Dynamic programming for optimal control of stochastic McKean-Vlasov dynamics

TL;DR

This paper develops a dynamic programming framework for optimal control of stochastic McKean-Vlasov equations, deriving the Hamilton-Jacobi-Bellman equation and solving a linear-quadratic case with applications to systemic risk.

Contribution

It introduces a dynamic programming principle in Wasserstein space and derives the HJB equation for McKean-Vlasov control problems, including explicit solutions and applications.

Findings

Established a dynamic programming principle in Wasserstein space

Derived the HJB equation and proved viscosity and uniqueness

Explicitly solved a linear-quadratic McKean-Vlasov control problem

Abstract

We study the optimal control of general stochastic McKean-Vlasov equation. Such problem is motivated originally from the asymptotic formulation of cooperative equilibrium for a large population of particles (players) in mean-field interaction under common noise.
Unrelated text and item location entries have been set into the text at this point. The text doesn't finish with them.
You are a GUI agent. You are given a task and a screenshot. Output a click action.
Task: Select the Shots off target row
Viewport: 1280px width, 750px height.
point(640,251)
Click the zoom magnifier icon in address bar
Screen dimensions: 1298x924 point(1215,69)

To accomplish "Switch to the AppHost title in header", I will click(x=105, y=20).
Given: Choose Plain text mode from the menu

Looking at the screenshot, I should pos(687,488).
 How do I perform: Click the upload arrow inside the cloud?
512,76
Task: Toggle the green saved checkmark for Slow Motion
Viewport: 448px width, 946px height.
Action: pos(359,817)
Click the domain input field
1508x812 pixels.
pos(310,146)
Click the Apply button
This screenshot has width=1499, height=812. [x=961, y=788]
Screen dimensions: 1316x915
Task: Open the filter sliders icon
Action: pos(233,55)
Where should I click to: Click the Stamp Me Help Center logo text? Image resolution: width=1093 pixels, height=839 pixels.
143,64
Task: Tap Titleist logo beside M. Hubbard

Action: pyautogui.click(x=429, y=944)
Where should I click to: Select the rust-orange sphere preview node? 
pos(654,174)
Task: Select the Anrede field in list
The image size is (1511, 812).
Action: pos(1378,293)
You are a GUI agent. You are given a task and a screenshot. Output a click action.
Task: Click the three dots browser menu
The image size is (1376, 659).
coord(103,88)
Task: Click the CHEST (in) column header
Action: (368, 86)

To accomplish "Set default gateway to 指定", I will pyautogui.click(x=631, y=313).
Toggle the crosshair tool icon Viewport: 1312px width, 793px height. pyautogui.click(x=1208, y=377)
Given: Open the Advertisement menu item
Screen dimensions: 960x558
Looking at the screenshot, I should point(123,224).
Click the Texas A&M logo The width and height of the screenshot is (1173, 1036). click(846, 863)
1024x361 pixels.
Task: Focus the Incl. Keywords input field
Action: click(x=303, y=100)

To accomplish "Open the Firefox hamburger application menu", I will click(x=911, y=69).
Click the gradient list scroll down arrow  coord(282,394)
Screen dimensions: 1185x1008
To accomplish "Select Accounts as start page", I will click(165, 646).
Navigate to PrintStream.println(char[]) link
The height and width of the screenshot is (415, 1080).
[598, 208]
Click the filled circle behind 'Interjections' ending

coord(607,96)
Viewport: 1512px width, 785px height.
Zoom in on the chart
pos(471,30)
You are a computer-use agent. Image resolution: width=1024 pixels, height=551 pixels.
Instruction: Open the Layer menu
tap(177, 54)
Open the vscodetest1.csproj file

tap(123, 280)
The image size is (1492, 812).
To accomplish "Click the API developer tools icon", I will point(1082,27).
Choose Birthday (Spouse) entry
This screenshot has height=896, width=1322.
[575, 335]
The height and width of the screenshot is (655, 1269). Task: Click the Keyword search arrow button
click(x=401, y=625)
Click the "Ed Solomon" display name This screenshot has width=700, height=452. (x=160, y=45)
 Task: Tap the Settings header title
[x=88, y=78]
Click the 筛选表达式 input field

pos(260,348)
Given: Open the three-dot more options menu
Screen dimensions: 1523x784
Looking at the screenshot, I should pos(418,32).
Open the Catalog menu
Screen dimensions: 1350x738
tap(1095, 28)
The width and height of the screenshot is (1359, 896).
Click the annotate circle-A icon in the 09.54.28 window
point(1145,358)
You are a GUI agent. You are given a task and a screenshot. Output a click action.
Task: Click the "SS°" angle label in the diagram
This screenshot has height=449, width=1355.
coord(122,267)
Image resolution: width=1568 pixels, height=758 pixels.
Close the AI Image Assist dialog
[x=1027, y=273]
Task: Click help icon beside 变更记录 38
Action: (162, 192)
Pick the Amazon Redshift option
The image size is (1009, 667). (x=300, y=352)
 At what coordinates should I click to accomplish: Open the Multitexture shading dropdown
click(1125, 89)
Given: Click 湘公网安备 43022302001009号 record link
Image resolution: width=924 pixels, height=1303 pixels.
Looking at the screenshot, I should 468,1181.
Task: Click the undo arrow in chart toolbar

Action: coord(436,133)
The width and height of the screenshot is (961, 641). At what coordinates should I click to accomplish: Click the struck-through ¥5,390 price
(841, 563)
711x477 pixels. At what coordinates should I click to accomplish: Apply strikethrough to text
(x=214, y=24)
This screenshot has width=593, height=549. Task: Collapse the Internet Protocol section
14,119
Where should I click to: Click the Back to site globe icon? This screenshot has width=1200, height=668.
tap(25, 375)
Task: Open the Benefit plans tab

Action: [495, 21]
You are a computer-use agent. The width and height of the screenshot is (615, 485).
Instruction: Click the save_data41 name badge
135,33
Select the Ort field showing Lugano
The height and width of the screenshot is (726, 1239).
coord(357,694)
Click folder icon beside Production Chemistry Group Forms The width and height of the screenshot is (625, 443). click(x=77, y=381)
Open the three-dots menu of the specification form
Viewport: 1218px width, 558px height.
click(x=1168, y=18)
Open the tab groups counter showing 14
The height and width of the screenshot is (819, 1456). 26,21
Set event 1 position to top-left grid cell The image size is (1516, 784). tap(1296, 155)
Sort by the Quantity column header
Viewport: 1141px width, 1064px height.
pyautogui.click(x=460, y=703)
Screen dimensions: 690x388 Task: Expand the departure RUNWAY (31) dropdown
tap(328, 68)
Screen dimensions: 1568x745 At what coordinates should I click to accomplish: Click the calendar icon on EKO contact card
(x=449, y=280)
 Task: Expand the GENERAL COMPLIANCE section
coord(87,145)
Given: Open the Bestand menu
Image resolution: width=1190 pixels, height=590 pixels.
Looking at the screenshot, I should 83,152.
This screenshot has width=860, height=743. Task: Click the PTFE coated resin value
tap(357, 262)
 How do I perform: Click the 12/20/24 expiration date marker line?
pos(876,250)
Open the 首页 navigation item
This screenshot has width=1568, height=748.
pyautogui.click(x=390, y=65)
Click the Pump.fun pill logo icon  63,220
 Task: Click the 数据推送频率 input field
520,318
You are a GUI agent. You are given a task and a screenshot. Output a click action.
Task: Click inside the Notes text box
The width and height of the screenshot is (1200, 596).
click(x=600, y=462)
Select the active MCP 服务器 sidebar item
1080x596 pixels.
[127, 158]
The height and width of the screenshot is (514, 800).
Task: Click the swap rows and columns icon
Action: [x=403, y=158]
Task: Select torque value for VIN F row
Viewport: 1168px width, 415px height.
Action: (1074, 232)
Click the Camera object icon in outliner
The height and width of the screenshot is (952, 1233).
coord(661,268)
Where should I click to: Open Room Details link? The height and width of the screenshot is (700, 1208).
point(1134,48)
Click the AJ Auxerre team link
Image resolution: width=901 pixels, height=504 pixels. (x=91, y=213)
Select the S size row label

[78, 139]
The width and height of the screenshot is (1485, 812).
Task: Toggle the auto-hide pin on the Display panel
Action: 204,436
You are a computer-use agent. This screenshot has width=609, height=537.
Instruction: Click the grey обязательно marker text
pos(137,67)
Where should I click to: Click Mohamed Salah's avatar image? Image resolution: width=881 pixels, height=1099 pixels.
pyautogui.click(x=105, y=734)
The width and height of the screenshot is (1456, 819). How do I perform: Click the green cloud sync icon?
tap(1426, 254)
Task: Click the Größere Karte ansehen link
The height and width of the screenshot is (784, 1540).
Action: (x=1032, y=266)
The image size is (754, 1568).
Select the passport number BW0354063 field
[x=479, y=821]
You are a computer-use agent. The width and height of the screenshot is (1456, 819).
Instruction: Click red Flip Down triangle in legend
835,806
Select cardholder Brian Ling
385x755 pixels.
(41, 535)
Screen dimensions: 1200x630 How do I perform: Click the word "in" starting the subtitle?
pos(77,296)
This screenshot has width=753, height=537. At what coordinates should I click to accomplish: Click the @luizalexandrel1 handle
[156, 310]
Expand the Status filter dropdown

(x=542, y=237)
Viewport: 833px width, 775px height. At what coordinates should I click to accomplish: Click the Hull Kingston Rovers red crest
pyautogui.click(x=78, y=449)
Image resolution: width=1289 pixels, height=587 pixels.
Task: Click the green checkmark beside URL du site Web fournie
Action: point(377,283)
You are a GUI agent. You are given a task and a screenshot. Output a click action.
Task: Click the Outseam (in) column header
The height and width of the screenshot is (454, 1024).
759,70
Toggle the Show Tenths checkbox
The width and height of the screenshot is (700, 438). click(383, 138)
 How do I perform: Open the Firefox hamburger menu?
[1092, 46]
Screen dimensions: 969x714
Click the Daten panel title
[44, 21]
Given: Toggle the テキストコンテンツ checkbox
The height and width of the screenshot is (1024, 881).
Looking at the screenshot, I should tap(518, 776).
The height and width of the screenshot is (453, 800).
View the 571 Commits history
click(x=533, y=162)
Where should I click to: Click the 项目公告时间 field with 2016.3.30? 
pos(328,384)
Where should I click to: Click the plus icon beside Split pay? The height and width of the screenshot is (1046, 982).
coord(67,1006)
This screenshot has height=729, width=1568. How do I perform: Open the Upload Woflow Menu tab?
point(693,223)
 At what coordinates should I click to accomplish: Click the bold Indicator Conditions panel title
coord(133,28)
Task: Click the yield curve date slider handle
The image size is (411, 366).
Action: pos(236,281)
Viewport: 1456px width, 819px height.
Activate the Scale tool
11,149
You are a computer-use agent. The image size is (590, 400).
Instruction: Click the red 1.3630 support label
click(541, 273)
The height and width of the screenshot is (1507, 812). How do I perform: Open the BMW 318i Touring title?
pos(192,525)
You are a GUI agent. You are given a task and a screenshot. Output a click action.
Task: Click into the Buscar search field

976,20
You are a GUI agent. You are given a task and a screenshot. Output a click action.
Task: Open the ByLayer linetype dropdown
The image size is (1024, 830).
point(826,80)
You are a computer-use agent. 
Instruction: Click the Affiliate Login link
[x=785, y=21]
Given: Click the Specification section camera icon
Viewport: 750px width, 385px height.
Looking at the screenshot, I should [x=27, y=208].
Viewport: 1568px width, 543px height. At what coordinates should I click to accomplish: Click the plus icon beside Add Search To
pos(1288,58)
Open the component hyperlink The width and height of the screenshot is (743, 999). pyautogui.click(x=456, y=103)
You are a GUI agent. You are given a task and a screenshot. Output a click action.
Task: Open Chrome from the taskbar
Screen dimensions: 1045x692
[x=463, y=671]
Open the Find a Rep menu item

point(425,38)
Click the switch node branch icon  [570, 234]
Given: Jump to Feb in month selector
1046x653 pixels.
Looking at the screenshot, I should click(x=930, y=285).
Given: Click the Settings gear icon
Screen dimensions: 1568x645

Our first main result is to state a dynamic programming principle for the value function in the Wasserstein space of probability measures, which is proved from a flow property of the conditional law of the controlled state process. Next, by relying on the notion of differentiability with respect to probability measures due to P.L. Lions [32], and It{\^o}'s formula along a flow of conditional measures, we derive the dynamic programming Hamilton-Jacobi-Bellman equation, and prove the viscosity property together with a uniqueness result for the value function. Finally, we solve explicitly the linear-quadratic stochastic McKean-Vlasov control problem and give an application to an interbank systemic risk model with common noise.